Dataset entries
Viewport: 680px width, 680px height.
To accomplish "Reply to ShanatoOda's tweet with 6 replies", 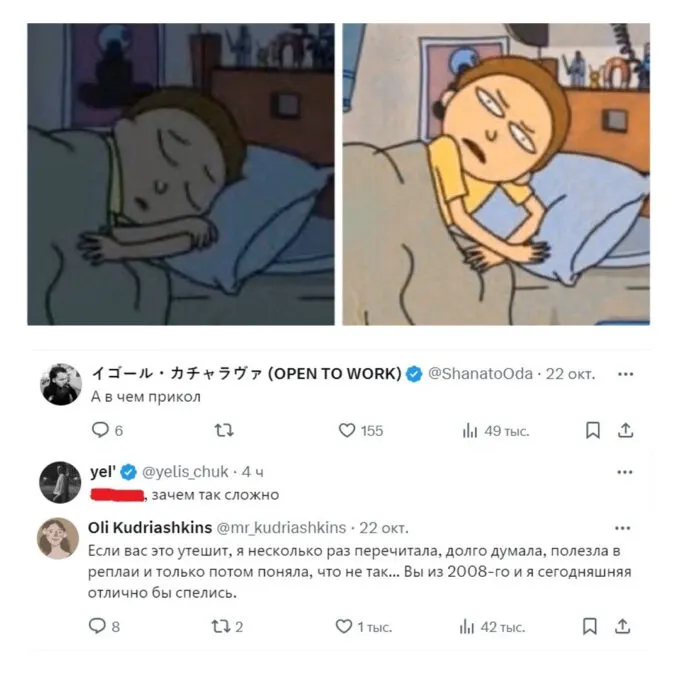I will [x=99, y=430].
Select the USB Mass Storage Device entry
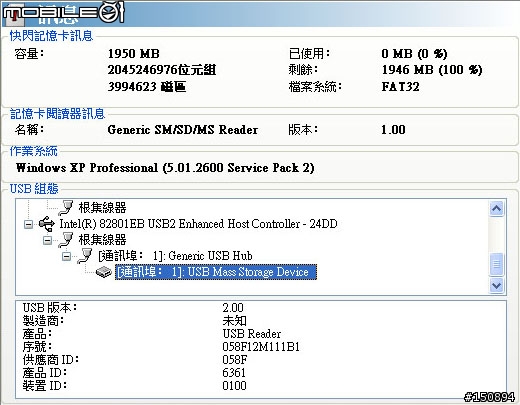Screen dimensions: 520x405 point(216,272)
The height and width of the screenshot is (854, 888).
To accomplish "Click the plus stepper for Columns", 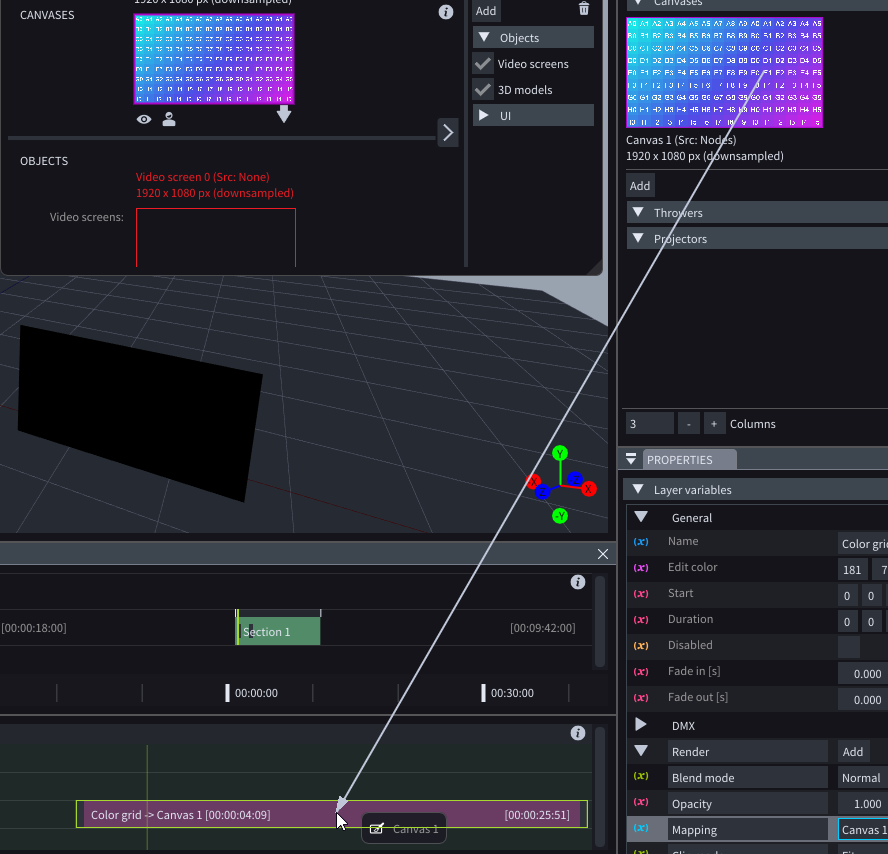I will [714, 424].
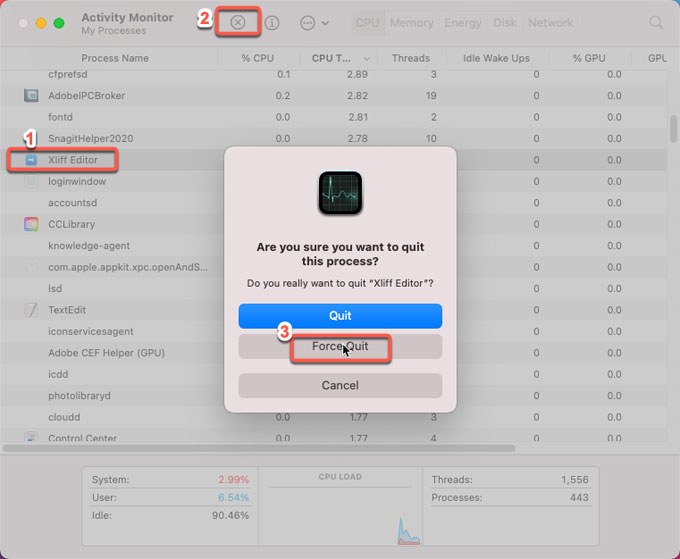Select the loginwindow process row
Image resolution: width=680 pixels, height=559 pixels.
[x=77, y=181]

WHAT YOU WILL DO – Take the lines above starting at the one containing "Select the USB Mass Storage Device entry" and ending at the one containing "The height and", and print them again exactly, without pictures.

OUTPUT OF THE TASK –
Select the USB Mass Storage Device entry
Screen dimensions: 520x405 point(216,272)
The height and width of the screenshot is (854, 888).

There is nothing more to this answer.